You will need to eventually hire a professional arbitrator, such as a tax lawyer, to submit an accurate and acceptable Offer in Compromise to the IRS. However, there are some simple and essential things you can begin to do if an Offer in Compromise is a viable option for settling your debt to the IRS.
Get your finances in order and keep track of everything
You will need to have documentation of everything as far back as you can go—at least three month’s worth. That includes retirement accounts (401ks), credit card bills, receipts large and small, and old paychecks. Basically, you need to paint a complete picture of your expenditures that shows your inability to pay back your debt in full. Importantly, this picture needs to be consistent with your claims that you simply are unable to pay back your debt in full.
You should keep track of all your expenses by hand or use a computer program like Excel to record and monitor expenses. There are also spreadsheets designed to calculate OICs. This is a preliminary way of evaluating how the IRS will look at your situation and what they will accept.

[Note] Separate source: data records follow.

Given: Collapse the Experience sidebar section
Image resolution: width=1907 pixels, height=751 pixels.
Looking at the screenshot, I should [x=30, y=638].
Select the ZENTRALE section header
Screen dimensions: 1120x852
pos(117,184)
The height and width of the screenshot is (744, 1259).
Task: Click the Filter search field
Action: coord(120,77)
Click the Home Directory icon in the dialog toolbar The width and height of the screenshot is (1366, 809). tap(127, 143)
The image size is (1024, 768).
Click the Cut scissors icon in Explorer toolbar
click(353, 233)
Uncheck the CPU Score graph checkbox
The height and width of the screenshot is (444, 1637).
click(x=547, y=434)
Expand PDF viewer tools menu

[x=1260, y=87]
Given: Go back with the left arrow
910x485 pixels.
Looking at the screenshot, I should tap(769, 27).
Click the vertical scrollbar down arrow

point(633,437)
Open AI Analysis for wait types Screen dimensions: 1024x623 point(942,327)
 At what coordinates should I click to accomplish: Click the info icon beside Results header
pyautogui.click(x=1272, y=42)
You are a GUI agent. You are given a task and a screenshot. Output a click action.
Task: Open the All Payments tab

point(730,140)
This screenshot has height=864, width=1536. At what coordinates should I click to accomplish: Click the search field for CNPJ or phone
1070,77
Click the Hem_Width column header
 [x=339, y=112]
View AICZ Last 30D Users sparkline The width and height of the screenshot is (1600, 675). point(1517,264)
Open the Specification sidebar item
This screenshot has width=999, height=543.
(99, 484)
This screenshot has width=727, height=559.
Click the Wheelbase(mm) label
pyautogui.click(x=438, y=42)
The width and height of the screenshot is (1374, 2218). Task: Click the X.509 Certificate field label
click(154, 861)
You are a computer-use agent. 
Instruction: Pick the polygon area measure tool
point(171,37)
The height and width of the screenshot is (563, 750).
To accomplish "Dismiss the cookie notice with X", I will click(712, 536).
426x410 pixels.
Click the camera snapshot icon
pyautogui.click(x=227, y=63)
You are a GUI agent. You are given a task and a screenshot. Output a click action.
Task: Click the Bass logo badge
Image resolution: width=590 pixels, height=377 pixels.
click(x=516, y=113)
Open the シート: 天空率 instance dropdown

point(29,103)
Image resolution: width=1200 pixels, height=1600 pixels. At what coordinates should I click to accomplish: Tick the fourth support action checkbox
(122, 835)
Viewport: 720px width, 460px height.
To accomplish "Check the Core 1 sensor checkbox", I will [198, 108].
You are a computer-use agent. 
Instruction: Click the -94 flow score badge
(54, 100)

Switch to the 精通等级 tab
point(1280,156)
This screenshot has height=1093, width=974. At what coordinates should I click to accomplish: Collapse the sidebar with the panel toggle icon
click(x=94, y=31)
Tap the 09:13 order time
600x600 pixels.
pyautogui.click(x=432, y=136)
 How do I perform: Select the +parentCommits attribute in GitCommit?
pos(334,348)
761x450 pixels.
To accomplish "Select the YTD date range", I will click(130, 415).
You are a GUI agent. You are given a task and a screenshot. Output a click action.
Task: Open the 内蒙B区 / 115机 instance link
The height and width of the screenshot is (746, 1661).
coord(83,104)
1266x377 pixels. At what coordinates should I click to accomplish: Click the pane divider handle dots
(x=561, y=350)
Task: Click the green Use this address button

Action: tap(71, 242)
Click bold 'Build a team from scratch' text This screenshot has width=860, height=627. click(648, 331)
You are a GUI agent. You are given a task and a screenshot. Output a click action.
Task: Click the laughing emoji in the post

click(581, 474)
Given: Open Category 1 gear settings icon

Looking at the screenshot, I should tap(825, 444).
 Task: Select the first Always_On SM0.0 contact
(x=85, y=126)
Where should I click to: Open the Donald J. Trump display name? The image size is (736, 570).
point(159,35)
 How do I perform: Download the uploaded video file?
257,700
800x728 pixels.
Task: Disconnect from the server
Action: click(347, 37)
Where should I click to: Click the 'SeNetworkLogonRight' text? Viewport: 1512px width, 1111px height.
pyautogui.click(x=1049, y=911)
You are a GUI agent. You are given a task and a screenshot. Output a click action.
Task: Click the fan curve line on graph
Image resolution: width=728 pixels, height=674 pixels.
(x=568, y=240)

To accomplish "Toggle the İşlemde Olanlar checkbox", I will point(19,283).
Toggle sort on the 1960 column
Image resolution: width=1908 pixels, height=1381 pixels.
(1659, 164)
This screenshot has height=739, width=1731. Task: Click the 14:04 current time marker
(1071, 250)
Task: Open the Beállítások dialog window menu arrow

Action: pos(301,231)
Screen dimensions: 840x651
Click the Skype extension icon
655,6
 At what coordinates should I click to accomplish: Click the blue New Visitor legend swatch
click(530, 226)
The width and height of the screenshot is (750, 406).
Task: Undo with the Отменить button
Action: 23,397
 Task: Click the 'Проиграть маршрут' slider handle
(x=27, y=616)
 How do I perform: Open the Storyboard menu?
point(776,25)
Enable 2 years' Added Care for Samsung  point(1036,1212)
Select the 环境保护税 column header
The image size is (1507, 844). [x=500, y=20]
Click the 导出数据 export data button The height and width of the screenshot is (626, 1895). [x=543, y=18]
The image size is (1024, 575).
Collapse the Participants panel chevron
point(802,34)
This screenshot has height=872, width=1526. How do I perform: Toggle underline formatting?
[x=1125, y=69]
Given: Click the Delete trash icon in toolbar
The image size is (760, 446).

Keep your taxes and books current
You will need to stay up to date with your tax returns and your income tax withholdings. You will also be required by the IRS to have copies of these records, as you will need them throughout negotiation proceedings. You cannot be in the process of declaring bankruptcy. Once you have properly established a short history of your expenses and have all your tax filings current, you can proceed to hiring a professional tax attorney. He or she will walk you through the next steps of properly filing an Offer In Compromise.
Remember, it is crucial you document your entire financial and tax life for at least three months. Painting a clear picture of you as a taxpayer is the best way to a successful OIC.